Parliamentary Question on 8 September 2014
Mr Gerald Giam Yean Song asked the Minister for Health:
(a) whether the removal of the Singapore Medical Association’s (SMA) Guidelines on Fees (GOF) in 2007 has resulted in more competitive medical consultation and procedure fees in the primary and specialist healthcare sectors;
(b) if so, what is the evidence of such price competitiveness and, if not, whether the removal of the GOF has directly or indirectly contributed to healthcare inflation; and
(c) whether the Ministry plans to introduce legislative amendments to override the Competition Commission of Singapore’s concerns about fee guidelines and allow the guidelines to be re-introduced to help contain healthcare inflation.
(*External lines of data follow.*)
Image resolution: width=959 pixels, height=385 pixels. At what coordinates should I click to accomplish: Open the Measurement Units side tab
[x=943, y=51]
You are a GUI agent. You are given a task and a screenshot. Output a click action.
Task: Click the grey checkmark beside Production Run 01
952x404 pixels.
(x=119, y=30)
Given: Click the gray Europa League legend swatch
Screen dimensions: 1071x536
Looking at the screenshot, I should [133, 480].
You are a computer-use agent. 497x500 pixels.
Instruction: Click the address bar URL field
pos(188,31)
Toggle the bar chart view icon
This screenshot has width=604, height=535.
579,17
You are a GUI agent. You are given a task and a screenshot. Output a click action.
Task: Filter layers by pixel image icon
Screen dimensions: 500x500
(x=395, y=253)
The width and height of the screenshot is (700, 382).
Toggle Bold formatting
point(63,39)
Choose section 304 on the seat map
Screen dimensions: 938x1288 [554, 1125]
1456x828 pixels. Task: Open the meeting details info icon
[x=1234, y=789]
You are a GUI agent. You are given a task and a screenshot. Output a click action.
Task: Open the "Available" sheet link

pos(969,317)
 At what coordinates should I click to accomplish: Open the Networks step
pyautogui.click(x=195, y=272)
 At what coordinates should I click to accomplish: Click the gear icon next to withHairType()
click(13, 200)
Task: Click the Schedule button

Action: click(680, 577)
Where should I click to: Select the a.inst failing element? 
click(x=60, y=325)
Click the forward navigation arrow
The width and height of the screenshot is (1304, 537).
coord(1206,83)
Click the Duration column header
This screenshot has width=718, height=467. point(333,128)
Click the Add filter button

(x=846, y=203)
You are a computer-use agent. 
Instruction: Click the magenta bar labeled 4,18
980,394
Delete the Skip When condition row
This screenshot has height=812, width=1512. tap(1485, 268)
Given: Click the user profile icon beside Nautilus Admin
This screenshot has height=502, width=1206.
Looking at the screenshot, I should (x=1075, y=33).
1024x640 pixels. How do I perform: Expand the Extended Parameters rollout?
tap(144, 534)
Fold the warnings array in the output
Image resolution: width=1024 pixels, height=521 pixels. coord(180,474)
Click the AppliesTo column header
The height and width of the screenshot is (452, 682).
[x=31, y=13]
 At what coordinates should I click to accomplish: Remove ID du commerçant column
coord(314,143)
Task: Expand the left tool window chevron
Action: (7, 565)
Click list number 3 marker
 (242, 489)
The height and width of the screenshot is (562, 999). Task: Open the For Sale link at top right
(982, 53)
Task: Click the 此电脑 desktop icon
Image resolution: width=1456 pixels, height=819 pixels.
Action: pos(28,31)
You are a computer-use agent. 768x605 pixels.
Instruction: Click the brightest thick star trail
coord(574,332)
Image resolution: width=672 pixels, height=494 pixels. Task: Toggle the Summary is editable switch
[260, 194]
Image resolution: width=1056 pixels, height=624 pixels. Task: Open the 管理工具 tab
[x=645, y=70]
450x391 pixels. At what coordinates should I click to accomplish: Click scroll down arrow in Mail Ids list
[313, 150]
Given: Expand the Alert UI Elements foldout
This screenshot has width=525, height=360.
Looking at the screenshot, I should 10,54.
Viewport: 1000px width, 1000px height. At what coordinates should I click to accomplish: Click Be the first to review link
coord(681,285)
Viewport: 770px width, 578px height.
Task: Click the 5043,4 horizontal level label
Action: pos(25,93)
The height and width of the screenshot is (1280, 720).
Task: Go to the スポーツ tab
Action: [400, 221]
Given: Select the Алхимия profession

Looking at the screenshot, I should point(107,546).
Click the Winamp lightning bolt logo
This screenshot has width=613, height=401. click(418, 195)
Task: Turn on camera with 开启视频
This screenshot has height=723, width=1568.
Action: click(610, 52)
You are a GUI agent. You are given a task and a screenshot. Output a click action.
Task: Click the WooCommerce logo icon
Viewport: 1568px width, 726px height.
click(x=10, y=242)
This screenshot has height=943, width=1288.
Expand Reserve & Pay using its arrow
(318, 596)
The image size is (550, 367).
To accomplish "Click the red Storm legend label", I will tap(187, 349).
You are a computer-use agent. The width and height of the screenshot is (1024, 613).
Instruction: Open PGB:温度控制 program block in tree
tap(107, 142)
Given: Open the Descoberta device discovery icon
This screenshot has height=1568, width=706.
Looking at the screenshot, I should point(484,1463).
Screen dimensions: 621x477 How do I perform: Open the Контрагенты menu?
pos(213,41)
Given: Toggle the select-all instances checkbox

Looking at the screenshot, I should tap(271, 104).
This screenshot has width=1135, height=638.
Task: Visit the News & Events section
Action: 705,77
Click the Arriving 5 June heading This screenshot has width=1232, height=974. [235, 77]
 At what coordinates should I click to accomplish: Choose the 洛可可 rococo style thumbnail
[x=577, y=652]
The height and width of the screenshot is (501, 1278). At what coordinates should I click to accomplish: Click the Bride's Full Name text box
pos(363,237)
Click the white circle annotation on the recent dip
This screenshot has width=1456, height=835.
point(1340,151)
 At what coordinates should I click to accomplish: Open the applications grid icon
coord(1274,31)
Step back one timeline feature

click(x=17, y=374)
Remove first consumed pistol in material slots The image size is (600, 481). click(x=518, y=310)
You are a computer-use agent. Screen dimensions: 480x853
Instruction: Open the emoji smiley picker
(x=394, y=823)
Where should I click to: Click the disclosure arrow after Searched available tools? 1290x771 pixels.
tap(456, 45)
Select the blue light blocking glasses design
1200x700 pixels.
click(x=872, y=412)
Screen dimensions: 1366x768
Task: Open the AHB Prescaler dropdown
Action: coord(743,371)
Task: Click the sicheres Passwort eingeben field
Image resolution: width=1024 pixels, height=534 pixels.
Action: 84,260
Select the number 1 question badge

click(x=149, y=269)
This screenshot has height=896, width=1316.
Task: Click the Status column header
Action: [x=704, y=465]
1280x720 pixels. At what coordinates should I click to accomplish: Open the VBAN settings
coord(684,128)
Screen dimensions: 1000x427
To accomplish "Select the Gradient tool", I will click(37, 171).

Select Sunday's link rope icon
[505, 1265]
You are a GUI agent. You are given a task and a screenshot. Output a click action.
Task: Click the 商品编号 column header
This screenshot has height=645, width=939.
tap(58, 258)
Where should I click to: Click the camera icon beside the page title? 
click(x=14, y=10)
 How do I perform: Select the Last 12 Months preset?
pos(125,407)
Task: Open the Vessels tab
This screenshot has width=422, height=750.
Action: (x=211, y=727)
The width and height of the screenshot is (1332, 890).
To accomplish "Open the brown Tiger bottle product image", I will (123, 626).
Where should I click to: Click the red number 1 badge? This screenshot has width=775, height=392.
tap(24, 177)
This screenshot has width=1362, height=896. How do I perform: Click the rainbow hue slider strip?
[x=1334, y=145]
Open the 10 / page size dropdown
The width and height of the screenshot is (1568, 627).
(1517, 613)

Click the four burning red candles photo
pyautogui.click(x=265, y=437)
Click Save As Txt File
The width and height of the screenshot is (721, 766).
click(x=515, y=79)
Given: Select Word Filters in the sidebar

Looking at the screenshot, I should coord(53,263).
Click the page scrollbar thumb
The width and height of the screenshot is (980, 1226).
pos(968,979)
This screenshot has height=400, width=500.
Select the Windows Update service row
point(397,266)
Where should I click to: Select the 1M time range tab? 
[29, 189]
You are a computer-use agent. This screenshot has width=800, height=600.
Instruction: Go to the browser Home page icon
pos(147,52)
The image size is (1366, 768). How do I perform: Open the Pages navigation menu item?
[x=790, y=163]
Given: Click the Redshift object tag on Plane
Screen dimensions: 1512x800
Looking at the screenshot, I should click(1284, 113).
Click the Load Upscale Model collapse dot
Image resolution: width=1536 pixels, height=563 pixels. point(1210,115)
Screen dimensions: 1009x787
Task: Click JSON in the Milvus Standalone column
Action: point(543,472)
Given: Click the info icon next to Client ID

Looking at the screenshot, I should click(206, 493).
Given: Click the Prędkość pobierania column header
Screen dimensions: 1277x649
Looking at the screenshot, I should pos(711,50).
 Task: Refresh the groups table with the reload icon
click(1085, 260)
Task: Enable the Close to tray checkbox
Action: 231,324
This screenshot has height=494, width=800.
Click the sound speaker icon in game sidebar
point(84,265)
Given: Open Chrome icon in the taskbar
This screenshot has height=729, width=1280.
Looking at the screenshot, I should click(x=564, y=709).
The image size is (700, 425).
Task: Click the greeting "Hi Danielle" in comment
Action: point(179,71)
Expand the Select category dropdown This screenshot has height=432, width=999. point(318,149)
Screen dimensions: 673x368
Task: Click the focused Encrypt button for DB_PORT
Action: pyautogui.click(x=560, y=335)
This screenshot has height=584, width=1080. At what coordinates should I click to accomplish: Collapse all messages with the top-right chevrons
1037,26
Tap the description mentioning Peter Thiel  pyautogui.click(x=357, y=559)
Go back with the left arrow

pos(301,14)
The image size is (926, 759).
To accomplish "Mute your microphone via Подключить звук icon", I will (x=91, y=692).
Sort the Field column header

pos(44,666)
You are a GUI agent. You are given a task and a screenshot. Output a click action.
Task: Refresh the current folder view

Mr Gan Kim Yong (Minister for Health): The Ministry of Health (MOH) has been monitoring healthcare charges in the private sector. Between 2007 and 2013, based on a sample of 10 common procedures, the increases in the median Surgeon Fees at the major private hospitals ranged from 3.2% per annum (for Hip Replacement Surgery) to 9.7% per annum (for Heart Bypass Surgery). Similar increases were seen at the 75th percentile level. The overall healthcare inflation rate was 3.4% per annum over the same period.
Our samples do however show more variation in the rates of increase for charges above the 75th percentile level. This wider variation may reflect underlying differences in case complexity, individual patient conditions, or different charging practices among doctors. It is therefore difficult to determine the direct impact of the GOF on fees.
Nevertheless, MOH has been working towards facilitating greater price transparency to help both patients and doctors make informed decisions. Since 2003, MOH has been publishing Total Hospital Bills for common conditions at both public and private hospitals. On 1 September 2014, MOH published information on the Total Operation Fees for 65 common procedures at public hospitals. We will continue to explore more avenues to provide useful information and guidance to doctors, patients and their families.
Healthcare costs also rise as a result of the ageing population. As we grow older, we tend to consume more healthcare services which in turn drive up demand and costs. The increasing use of more expensive new technologies in diagnostics and treatment may also drive up healthcare costs. MOH has recently introduced Health Technology Assessment for medical devices to ensure they are both clinically- and cost-effective. We are also working with the public hospitals to set up Medical Device Committees to ensure rational selection and utilisation of these devices.